Inspector-General of Police, Usman Alkali Baba on Tuesday said 21,000 police officers would be deployed for the 16 July Osun governorship election. Alkali Baba said this in Osogbo at the Independent National Electoral Commission (INEC) Osun 2022 Governorship Election Stakeholders’ Meeting. The IGP said the deployment was not to intimidate residents but to prevent miscreants from hijacking or disrupting the election process. He said the deployed officers would provide security, and protect the electorate, INEC personnel and materials before, during and after the election. He said the officers deployed had already been trained and made aware of the rules of engagement, adding that the police remained apolitical and were to ensure free, fair and credible elections. Also, INEC National Chairman, Prof. Mahmood Yakubu, said the commission was fully ready to conduct the Osun election. According to him, the election materials have already been deployed to all the state INEC local government area offices. Yakubu said sensitive materials would be delivered to the wards 24 hours before the election and the Permanent Voters Cards (PVCs) collection would still continue until 14 July. Giving the records on PVC collection in the state, Mahmood added that of the 1,955,657 registered voters in Osun, 1,479,959 have collected their PVCs as of 10 July. He also said that five INEC National Commissioners, 12 Resident Electoral Commissioners and other senior INEC officers would be in the state to support the Osun office to deliver a credible, free, fair and conclusive election.
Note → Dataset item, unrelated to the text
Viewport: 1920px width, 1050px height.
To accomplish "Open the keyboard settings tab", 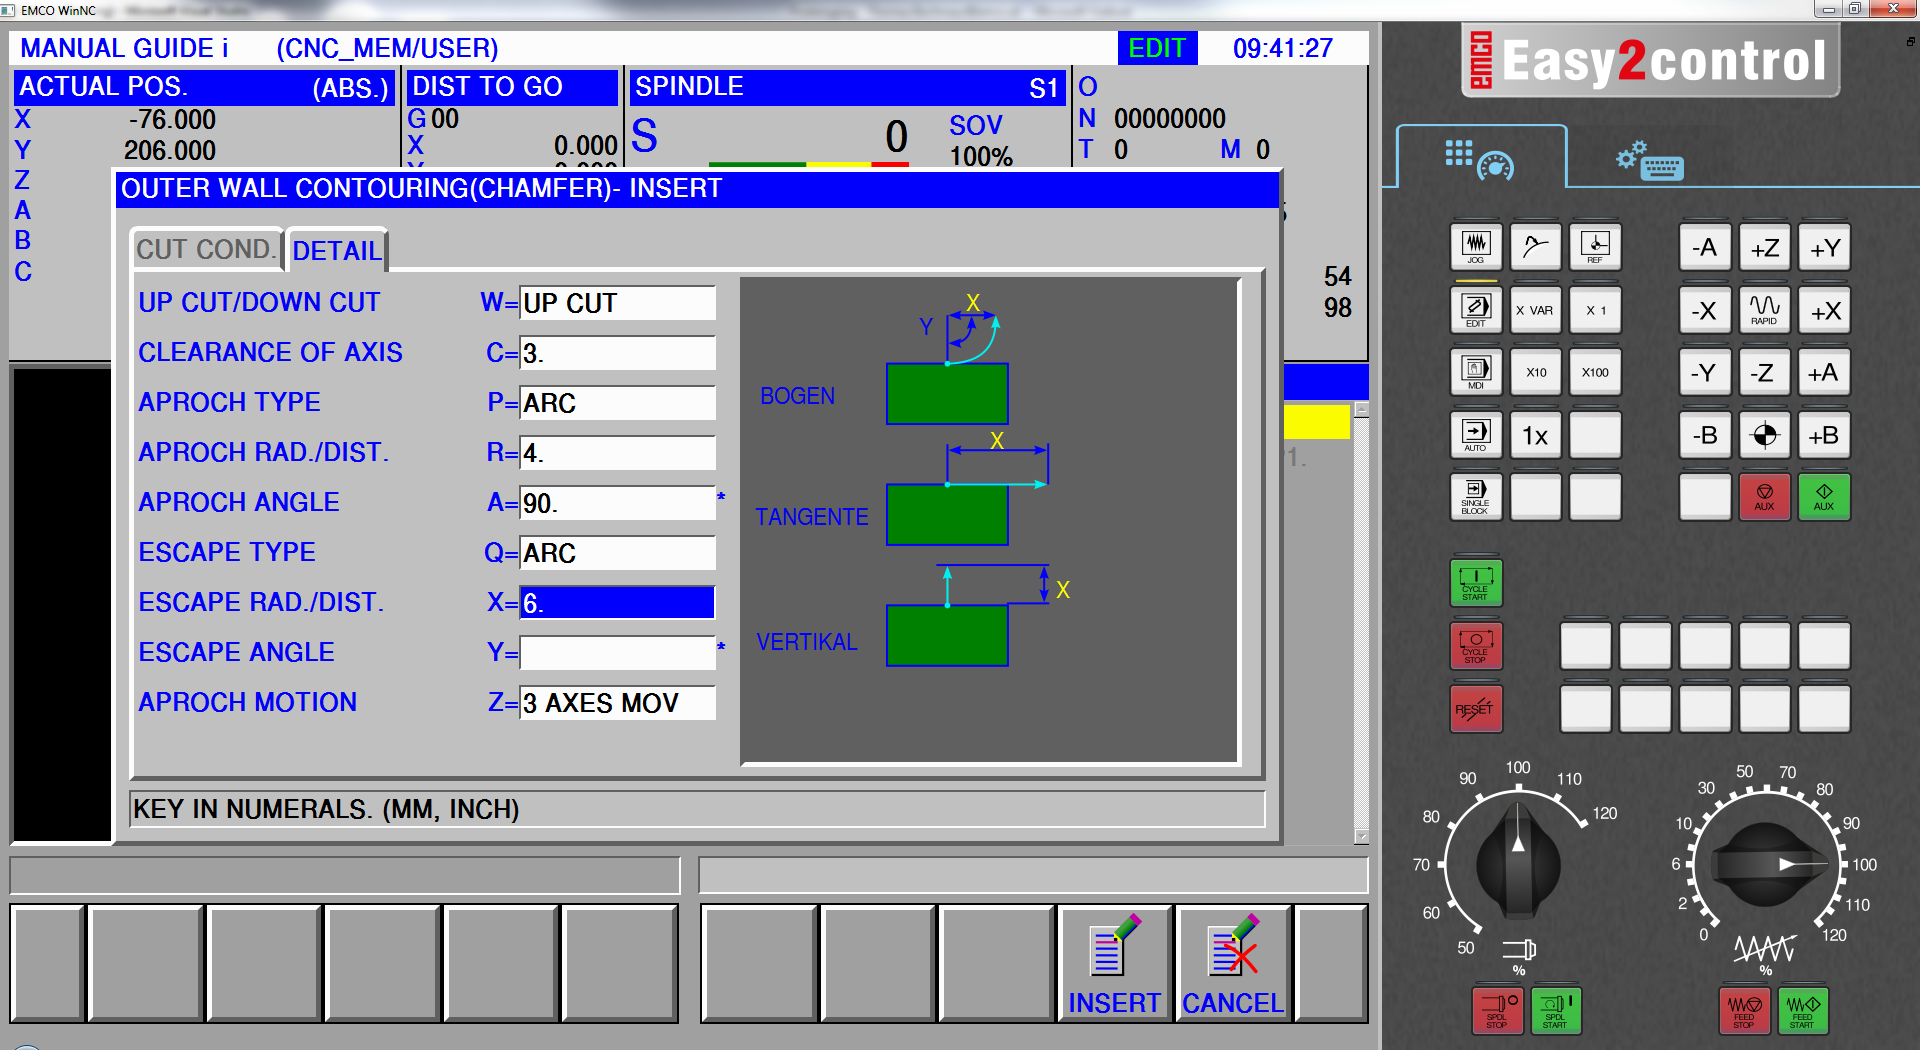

The ruling All Progressive Congress (APC) has seen a rash of resignations as people protest its decision to settle for a Muslim-Muslim presidential ticket in 2023. A chieftain of the APC in Delta State and national caucus member, Air Vice Marshal Frank Ajobena (retd.) quit the party in protest. The retired Air Force chief described the Muslim-Muslim ticket as “the highest level of insensitivity to the Christian faith in the country.” Other high-profile resignations include former Governorship Candidate of the defunct Action Congress of Nigeria (ACN) in Rivers State, Prince Tonye Princewill, veteran Nigerian actor Kenneth Okonkwo, legal practitioner and politician, Daniel Bwala and Senator Ishaku Abbo representing Adamawa North senatorial district.

Nigeria’s solar companies are seeing a surge in demand for mini-grids and equipment as businesses in Africa’s biggest oil producer look for alternative power sources after the cost of diesel soared locally due to rising global oil prices. However, supply constraints could hamper the companies’ ability to capitalise on the trend as some have begun to turn away customers because they cannot meet demand. Nigeria, Africa’s largest economy with a population of more than 200 million people, has an installed electricity capacity of 12,500 megawatts but the national grid only provides 4,000 MW of peak power, leaving businesses and citizens heavily reliant on diesel-powered generators. The price of diesel, which is not subsidised like petrol, has nearly tripled to ₦800 a litre ($1.93) largely as a result of Russia’s invasion of Ukraine. The Energy Commission of Nigeria says the country spends $22 billion annually to fuel generators. Solar power adoption is estimated at below 2% and some businesses perceive it as unsuitable for large-scale use, industry executives said.

Malian authorities arrested nearly 50 soldiers from Côte d’Ivoire who came to Mali to work for a contracting company of the United Nations mission in Mali. The government made the announcement on Monday calling the Ivorian soldiers “mercenaries,” in a move that could raise tensions between the two West African countries. Two aircraft arrived at Mali’s international airport Sunday with the 49 soldiers “with their weapons and ammunition of war, as well as other military equipment,” said Malian government spokesman Col. Abdoulaye Maiga. They “were illegally on the national territory of Mali,” and the transitional government considers them mercenaries, he added. U.N. mission spokesman Olivier Salgado said these Ivorian soldiers “are not part of one of the MINUSMA contingents, but have been deployed for several years in Mali as part of logistical support on behalf of one of our contingents.” He said that their arrival as relief would have been communicated beforehand to the national authorities. They are working for a German company that is contracted by the U.N. mission known as the Sahelian Aviation Services. Maiga said they would put an end to the protection activity of the Sahelian Aviation Services by foreign forces and demand their departure from Malian territory. The government invited the “air company ‘Sahelian Aviation Services’ to entrust its security to Malian defence and security forces,” he said. Mali’s transitional government affirmed in June that it will not authorise the U.N. mission to investigate ongoing human rights violations in Mali, adding to further tensions as France also withdraws its forces.